# Text extract

The act of definition is also one of exclusion. One of Buckley’s vital roles was deciding what would and would not belong to the conservative movement. He attacked the antisemitism of one-time Huey Long surrogate Gerald L. K. Smith. He also ostracized the Birchers and condemned Ayn Rand to the fringes.
This gatekeeping was a signal service, yet it didn’t go far enough. In attempting to enfold as many existing elements into the conservative movement as he could, Buckley let in Southern Agrarianism, which made its hostility to civil rights his magazine’s, and thereby associated conservatism with the forces of segregation. Buckley would repudiate his defense of the indefensible, but not before crippling “the argument for limited government,” a fundamental principle of conservatism, “by equating federal inactivity with the maintenance of white supremacy.” Thus, despite all he did for conservatism at this time, Buckley also harmed it in ways it still hasn’t recovered from.
Buckley, Kirk, and co. had put conservatism back on a sound intellectual footing. But it remained a political runt. That changed with the 1964 presidential campaign of Barry Goldwater. No one expected Goldwater to defeat Lyndon Johnson, least of all Goldwater. But the Arizona senator, who’d galvanized conservatives with the publication of Conscience of a Conservative (ghostwritten by Bozell) in 1960 decided to go through with it anyway. His campaign was a who’s who of future stars on the right: Milton Friedman was an economic adviser; William Rehnquist was its counsel; Kirk wrote some speeches; and a young Yale law prof named Robert Bork provided legal advice. About the only group not associated with it was the National Review masthead. Goldwater was duly crushed, but his campaign allowed the intellectual right to “make its presence felt in presidential politics for the first time since the Great Depression.”
Four years later Richard Nixon was elected. By the time he was forced to resign in 1974 the GOP had made inroads with several “sectors of the New Deal coalition, including Catholics, ethnic voters, and blue-collar workers.” But perhaps the biggest development over this period was the rightward drift of leftwing thinkers repelled by the social chaos of the period and a weakening of the Democratic Party’s resolve to combat the Soviets. Among these “neoconservatives,” as they would soon be known, were Norman Podhoretz and Irving Kristol.
There’s no growth without growing pains. Brent Bozell, who’d left Buckley’s magazine in 1966 to found his own, Triumph, railed against his brother-in-law’s endorsement of Nixon over Ronald Reagan and mourned “the death of the Constitution.” Bozell’s disaffection and the expulsion of the libertarian faction from the Young Americans for Freedom at its 1969 annual convention, writes Continetti, “reinforced the integral role of hawkish anticommunism in the self-understanding of the American Right.” It was also proof that Buckley’s circle was becoming part of the mainstream it “had ridiculed for so long.”

# Task to complete
Can you write what comes next in the passage on Buckley and the conservative movement, picking up after its final sentence? You won't need the entries that follow the text.

Interface entry records:

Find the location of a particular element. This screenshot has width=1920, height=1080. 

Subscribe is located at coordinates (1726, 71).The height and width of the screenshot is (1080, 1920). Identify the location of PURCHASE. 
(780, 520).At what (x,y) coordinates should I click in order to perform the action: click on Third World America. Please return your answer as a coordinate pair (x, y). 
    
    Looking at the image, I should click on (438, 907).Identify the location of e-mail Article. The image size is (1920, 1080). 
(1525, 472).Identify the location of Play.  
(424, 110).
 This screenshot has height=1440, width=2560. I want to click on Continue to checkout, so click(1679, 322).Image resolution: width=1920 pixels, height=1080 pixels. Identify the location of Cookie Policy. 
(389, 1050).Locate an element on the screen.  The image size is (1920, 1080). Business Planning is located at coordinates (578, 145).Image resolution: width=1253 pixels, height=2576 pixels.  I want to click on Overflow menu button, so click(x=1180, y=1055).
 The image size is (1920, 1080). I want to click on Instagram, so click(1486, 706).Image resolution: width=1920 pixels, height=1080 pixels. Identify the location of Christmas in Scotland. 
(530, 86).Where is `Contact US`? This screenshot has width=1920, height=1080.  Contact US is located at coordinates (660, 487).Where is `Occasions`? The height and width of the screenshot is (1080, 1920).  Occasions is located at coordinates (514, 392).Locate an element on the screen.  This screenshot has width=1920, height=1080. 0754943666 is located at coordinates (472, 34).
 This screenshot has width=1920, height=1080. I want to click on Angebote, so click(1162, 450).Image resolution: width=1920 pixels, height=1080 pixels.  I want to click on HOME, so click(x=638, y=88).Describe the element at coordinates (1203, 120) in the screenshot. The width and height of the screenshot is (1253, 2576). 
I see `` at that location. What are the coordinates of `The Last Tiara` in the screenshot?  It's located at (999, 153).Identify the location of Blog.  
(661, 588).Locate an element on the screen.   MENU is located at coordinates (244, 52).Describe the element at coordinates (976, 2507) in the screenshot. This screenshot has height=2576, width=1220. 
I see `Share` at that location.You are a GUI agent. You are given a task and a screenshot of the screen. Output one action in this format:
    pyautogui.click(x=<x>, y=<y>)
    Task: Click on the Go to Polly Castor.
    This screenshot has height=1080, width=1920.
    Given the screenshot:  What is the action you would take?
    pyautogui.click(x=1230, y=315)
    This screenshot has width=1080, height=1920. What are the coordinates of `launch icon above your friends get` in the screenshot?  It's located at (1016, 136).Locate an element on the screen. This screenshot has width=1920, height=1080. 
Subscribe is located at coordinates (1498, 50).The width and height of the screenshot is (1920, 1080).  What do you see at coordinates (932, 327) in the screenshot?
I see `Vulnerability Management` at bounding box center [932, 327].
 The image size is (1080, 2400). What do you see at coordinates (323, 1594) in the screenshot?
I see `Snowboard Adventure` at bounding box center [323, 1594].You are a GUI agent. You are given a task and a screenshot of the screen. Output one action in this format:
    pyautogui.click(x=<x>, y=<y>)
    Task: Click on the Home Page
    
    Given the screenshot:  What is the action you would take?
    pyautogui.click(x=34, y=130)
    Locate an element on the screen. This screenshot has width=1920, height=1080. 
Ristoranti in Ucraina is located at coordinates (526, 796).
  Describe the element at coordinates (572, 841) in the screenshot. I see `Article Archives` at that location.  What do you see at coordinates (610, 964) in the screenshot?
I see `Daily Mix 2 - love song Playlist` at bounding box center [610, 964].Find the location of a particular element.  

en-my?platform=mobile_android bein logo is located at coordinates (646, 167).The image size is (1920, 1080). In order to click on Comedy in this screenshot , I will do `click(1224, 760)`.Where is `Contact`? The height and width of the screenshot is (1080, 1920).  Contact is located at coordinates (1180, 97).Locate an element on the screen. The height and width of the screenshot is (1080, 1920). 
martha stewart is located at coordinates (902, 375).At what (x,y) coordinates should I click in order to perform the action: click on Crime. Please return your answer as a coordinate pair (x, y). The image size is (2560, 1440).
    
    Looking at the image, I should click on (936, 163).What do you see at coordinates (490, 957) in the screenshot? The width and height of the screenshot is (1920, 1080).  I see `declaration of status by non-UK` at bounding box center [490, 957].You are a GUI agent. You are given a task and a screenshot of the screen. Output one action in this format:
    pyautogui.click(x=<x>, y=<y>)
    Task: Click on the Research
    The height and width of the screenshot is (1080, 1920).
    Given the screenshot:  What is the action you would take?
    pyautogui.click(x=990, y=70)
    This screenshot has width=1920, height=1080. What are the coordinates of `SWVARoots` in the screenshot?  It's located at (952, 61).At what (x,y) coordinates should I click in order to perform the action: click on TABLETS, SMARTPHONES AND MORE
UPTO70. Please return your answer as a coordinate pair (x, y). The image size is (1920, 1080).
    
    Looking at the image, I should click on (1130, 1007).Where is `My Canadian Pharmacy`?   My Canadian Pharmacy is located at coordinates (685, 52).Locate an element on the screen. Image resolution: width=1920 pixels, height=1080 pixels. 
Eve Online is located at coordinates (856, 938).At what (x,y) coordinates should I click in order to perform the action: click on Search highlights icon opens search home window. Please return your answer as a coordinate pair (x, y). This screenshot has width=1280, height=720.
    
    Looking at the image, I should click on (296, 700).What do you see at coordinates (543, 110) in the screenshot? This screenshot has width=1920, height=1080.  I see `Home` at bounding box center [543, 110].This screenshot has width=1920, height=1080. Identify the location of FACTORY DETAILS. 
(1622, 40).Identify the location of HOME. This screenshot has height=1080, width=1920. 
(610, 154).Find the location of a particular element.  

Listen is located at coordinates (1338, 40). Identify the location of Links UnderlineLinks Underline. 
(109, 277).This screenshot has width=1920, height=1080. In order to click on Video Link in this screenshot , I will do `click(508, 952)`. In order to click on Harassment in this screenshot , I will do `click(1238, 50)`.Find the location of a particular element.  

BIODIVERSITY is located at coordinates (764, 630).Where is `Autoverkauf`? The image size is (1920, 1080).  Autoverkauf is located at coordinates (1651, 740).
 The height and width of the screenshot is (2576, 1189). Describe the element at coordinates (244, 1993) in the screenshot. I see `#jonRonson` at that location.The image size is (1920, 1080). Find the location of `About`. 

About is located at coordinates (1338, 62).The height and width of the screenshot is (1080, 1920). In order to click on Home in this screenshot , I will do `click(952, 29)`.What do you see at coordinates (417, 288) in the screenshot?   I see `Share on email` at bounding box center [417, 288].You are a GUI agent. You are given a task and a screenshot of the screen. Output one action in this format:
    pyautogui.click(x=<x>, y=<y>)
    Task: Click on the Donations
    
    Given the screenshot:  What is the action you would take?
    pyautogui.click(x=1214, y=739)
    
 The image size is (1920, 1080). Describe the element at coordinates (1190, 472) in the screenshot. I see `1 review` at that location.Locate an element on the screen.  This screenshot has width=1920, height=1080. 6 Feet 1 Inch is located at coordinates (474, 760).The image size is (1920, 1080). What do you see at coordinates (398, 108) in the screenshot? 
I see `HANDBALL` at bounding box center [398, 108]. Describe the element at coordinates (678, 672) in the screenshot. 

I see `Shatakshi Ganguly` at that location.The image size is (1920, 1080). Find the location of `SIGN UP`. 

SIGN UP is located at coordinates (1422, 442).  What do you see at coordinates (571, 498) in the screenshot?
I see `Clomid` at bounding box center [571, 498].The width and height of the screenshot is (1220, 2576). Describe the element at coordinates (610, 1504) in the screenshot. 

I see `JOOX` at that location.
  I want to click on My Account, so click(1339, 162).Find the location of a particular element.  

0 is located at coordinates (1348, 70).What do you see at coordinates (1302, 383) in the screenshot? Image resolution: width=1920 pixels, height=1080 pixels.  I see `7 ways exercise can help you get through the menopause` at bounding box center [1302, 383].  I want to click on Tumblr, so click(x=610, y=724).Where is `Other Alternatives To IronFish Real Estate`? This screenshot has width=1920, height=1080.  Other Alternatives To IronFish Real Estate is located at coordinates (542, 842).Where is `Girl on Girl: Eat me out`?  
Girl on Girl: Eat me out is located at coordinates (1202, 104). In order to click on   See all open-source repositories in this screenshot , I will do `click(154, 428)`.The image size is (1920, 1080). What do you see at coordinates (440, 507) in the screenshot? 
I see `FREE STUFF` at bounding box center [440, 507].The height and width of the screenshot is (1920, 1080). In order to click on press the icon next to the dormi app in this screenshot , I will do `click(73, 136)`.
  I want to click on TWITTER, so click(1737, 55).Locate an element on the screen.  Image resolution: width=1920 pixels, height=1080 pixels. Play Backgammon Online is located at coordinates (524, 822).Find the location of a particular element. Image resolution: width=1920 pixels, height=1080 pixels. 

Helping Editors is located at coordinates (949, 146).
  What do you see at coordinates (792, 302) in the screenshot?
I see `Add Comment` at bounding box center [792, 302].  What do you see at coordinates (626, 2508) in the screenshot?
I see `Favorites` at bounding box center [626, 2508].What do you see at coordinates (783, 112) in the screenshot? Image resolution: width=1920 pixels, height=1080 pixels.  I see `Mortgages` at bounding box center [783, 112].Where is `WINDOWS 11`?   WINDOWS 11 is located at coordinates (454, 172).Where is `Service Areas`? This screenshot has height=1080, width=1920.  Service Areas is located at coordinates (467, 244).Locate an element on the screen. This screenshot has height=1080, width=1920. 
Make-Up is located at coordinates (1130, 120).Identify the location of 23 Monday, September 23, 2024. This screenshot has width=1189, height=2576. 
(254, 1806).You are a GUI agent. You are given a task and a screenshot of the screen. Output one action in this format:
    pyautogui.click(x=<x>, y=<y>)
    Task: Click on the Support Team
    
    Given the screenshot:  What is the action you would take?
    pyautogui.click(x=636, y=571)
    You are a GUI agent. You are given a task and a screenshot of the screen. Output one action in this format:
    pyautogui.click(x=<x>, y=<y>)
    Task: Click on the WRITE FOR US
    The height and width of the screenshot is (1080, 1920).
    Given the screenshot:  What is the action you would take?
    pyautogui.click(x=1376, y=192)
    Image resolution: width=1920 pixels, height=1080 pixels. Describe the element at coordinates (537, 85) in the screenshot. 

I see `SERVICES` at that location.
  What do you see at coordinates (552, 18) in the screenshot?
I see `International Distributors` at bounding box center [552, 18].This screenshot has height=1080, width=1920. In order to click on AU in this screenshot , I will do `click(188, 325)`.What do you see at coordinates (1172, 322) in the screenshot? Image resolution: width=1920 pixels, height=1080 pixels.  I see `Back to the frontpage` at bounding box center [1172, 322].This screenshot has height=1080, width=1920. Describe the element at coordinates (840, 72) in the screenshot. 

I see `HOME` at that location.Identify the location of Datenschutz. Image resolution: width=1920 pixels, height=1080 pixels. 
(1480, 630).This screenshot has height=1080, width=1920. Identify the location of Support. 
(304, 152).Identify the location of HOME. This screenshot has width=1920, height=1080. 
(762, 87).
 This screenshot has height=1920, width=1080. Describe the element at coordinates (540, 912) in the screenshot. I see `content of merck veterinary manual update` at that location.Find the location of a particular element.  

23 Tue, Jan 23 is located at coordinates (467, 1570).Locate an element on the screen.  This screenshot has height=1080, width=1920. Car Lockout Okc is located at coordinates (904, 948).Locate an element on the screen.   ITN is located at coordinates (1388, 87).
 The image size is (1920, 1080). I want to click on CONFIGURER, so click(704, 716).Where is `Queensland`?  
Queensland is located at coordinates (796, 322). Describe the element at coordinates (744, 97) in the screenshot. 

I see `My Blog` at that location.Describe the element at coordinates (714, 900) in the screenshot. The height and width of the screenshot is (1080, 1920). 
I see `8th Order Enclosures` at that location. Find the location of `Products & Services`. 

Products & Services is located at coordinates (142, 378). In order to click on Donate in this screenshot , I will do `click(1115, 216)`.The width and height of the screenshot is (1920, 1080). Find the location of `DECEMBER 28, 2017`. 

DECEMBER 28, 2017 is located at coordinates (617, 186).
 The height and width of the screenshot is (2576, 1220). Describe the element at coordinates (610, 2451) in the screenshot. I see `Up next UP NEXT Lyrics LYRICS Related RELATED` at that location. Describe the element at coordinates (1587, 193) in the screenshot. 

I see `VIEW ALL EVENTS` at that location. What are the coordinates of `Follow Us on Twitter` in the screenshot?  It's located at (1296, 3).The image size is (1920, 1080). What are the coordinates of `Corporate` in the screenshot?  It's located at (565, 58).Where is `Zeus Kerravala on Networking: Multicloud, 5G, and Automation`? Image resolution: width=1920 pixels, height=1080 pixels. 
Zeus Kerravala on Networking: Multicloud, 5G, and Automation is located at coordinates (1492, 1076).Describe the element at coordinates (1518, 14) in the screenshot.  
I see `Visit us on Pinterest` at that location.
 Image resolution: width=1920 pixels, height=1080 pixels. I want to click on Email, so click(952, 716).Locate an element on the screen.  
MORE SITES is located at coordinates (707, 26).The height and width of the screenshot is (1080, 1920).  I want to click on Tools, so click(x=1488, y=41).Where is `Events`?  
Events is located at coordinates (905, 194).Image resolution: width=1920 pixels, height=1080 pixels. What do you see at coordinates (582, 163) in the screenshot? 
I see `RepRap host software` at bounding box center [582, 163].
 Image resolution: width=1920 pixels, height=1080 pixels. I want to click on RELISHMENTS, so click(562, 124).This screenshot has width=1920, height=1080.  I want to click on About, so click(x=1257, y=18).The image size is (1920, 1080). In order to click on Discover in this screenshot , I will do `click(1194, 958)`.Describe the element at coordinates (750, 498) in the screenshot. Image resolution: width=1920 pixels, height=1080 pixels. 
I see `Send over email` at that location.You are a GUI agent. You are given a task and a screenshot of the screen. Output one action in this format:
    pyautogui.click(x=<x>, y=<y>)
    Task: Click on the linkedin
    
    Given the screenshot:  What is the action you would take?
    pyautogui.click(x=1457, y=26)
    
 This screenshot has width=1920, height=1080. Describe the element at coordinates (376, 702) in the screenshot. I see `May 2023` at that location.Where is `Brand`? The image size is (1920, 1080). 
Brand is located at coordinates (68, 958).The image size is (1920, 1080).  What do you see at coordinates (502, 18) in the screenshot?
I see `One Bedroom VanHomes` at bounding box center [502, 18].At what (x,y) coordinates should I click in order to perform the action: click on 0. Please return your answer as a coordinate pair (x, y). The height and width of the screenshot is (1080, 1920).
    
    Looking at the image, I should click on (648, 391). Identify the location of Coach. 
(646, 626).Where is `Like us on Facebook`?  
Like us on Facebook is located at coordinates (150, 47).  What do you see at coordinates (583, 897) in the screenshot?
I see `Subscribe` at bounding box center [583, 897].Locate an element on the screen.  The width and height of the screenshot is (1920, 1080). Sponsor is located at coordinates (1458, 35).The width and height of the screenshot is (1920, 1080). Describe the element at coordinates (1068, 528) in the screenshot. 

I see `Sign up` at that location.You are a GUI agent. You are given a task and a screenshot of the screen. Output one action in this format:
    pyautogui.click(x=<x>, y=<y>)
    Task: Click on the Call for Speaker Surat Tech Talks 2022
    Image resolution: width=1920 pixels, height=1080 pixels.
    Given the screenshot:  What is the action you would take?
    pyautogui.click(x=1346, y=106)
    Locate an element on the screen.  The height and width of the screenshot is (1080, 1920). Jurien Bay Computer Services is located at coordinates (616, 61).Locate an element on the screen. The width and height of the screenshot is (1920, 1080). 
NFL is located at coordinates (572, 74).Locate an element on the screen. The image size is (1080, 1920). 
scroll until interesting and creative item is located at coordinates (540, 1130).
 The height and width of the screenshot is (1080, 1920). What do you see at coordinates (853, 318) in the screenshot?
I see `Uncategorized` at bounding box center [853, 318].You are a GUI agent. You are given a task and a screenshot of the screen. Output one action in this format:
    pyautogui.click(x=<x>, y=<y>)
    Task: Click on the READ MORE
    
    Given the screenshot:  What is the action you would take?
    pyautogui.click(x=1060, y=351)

# Response
Conservative activism and organizing continued apace throughout the 1970s to supplement and challenge the new establishment. Richard Viguerie, who had transformed his direct-marketing company into a right-wing behemoth, described “the increasing number of political activists fighting lax divorce and abortion laws, the gay rights movement, ERA, school busing, tax increases,” and various other causes as the “New Right.” The New Right was as willing to challenge Buckley as it was the left. From their perspective, there was no difference. Buckley backed the Panama Canal Treaty. This put the one-time “enfant terrible of the Eisenhower era” on the same side as Jimmy Carter. “Buckley had mainstreamed American conservatism,” but as it became less philosophical and more political and partisan, “it was now flowing in directions he often would not follow.” The treaty was the subject of a debate on Buckley’s PBS program Firing Line. Buckley’s—and the treaty’s—chief opponent that night? Ronald Reagan.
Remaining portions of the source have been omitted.